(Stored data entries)
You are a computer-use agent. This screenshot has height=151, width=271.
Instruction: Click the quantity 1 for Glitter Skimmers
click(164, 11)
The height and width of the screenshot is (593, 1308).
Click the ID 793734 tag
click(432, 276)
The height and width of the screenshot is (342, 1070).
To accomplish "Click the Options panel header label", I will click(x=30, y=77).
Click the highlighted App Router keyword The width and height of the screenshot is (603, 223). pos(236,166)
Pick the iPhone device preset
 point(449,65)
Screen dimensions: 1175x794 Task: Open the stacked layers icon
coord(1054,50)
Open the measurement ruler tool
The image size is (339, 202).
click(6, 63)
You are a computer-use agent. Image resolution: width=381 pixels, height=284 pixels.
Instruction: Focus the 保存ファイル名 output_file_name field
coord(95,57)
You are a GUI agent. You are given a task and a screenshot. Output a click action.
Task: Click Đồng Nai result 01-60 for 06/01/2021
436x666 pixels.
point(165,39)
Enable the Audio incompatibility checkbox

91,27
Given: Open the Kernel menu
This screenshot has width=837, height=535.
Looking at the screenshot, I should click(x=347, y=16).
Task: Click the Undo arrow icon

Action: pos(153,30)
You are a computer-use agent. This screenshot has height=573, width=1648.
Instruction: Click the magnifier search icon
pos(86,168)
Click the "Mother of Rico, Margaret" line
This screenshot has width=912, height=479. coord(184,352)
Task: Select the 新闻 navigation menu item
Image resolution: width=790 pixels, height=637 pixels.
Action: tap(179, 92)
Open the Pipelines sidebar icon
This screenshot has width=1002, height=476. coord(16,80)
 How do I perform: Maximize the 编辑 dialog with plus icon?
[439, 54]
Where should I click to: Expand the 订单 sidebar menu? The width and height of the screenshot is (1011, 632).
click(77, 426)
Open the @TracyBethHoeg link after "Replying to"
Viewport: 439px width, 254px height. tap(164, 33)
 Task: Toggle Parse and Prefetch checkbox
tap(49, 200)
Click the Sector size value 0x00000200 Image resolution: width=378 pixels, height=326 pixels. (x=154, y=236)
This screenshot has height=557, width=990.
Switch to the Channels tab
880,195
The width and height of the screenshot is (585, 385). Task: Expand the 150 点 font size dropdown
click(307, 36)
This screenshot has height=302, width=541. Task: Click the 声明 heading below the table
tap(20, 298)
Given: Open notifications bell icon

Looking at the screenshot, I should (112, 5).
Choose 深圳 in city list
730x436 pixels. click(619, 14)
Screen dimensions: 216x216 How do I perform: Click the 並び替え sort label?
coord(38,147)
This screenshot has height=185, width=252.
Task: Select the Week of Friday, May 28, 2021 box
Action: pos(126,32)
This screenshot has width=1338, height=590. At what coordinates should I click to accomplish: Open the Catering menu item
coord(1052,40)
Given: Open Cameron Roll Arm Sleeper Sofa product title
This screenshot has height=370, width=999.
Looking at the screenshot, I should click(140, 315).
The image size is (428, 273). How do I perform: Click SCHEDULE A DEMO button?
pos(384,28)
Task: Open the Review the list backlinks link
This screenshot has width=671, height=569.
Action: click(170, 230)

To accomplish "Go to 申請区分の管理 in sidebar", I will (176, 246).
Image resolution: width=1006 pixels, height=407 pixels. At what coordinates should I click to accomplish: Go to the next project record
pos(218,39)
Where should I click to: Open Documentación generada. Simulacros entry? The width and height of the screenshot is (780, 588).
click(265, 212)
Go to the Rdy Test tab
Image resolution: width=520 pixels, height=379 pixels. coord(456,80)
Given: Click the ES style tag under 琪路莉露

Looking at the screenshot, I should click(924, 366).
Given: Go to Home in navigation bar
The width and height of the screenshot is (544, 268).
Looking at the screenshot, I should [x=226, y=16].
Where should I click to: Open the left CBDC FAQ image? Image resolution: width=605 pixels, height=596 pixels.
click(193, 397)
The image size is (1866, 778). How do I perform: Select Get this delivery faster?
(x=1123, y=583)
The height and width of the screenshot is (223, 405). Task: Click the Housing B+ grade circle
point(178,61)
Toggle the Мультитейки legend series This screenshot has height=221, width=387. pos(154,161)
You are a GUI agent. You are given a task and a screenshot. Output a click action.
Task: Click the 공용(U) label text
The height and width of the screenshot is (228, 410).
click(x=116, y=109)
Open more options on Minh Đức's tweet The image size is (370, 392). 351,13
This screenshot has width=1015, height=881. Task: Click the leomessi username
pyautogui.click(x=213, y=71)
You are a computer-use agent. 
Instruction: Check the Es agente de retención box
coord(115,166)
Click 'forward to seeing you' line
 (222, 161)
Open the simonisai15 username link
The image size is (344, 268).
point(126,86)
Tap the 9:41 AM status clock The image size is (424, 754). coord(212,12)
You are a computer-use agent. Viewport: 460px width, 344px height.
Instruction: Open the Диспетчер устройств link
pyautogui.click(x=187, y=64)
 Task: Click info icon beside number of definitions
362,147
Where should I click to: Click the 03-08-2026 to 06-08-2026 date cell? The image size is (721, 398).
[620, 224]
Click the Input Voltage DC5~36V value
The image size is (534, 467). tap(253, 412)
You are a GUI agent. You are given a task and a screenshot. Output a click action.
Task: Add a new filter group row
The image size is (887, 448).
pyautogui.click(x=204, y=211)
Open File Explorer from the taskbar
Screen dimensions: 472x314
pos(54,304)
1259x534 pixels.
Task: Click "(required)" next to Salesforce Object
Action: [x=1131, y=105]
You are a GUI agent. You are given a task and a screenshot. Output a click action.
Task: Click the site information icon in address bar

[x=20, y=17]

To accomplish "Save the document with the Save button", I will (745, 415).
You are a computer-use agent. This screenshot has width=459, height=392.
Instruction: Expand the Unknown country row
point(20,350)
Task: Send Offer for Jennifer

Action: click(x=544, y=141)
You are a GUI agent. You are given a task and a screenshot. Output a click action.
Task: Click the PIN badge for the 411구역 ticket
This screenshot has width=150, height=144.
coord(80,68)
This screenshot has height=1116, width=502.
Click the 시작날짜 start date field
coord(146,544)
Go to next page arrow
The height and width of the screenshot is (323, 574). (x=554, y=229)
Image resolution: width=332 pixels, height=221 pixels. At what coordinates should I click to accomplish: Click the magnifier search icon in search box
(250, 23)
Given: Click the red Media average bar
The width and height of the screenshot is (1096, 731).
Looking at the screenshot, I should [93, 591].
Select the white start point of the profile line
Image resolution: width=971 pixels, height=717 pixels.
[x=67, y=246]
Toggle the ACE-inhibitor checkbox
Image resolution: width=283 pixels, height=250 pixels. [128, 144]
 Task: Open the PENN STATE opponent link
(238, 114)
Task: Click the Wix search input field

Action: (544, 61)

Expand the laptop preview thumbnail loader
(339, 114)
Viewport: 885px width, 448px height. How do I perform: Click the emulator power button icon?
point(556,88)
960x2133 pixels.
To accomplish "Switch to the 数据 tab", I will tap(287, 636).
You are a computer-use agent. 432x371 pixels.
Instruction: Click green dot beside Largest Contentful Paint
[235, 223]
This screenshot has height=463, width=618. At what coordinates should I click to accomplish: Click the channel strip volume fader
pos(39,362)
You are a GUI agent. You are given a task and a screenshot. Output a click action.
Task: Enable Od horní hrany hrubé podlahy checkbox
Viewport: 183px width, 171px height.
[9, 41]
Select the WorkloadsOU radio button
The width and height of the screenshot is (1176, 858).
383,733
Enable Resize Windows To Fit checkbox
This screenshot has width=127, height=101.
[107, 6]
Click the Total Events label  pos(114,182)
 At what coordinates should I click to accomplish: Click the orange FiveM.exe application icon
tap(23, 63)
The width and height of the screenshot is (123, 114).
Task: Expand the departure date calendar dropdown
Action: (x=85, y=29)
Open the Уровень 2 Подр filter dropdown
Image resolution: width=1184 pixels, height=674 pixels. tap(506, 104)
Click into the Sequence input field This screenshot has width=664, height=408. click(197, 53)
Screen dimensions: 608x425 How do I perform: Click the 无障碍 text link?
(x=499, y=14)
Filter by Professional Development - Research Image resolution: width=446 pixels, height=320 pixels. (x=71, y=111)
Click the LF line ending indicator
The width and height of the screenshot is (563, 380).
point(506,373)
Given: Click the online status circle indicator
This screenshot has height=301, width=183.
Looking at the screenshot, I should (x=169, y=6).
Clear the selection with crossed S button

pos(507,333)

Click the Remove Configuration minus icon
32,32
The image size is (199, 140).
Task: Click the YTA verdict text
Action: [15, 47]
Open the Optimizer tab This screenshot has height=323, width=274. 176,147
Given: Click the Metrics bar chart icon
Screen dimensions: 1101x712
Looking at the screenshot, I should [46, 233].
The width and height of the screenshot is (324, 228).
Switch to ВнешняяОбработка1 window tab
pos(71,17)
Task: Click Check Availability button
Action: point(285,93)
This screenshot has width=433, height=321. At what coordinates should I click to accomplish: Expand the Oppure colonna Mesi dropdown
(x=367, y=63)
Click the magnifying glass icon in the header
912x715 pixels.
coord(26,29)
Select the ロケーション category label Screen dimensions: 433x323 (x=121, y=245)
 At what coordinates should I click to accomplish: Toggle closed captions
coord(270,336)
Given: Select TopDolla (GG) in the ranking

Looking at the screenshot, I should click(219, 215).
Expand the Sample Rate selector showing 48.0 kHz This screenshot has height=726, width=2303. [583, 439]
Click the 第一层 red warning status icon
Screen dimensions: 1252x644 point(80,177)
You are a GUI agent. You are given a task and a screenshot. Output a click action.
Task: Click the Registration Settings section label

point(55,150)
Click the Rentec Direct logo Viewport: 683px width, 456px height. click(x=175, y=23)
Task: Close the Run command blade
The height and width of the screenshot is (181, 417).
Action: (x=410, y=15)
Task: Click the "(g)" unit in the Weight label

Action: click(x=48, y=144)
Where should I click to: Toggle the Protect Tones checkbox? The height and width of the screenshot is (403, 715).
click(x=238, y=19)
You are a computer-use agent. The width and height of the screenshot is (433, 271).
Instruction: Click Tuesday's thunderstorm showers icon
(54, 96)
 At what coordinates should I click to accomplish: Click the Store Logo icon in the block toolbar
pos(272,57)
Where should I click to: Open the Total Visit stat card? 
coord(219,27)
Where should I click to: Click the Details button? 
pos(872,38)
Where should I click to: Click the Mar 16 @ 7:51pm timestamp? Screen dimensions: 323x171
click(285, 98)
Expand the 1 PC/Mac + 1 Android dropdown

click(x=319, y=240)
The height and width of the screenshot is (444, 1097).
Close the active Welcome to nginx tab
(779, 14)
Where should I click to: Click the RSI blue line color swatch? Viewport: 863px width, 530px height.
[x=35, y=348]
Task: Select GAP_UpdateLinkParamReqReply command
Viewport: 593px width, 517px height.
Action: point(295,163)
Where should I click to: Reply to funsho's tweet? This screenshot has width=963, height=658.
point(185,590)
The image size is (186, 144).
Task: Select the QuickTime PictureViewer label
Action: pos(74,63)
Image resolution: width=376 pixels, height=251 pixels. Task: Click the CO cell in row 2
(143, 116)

** Work to complete **
Reproduce, character for character, only the lines of the preceding data that start at the line with "Where should I click to: Open Documentación" and end at the line with "Open more options", both included.

** Exercise solution **
Where should I click to: Open Documentación generada. Simulacros entry? The width and height of the screenshot is (780, 588).
click(265, 212)
Go to the Rdy Test tab
Image resolution: width=520 pixels, height=379 pixels. coord(456,80)
Given: Click the ES style tag under 琪路莉露

Looking at the screenshot, I should click(924, 366).
Given: Go to Home in navigation bar
The width and height of the screenshot is (544, 268).
Looking at the screenshot, I should [x=226, y=16].
Where should I click to: Open the left CBDC FAQ image? Image resolution: width=605 pixels, height=596 pixels.
click(193, 397)
The image size is (1866, 778). How do I perform: Select Get this delivery faster?
(x=1123, y=583)
The height and width of the screenshot is (223, 405). Task: Click the Housing B+ grade circle
point(178,61)
Toggle the Мультитейки legend series This screenshot has height=221, width=387. pos(154,161)
You are a GUI agent. You are given a task and a screenshot. Output a click action.
Task: Click the 공용(U) label text
The height and width of the screenshot is (228, 410).
click(x=116, y=109)
Open more options on Minh Đức's tweet The image size is (370, 392). 351,13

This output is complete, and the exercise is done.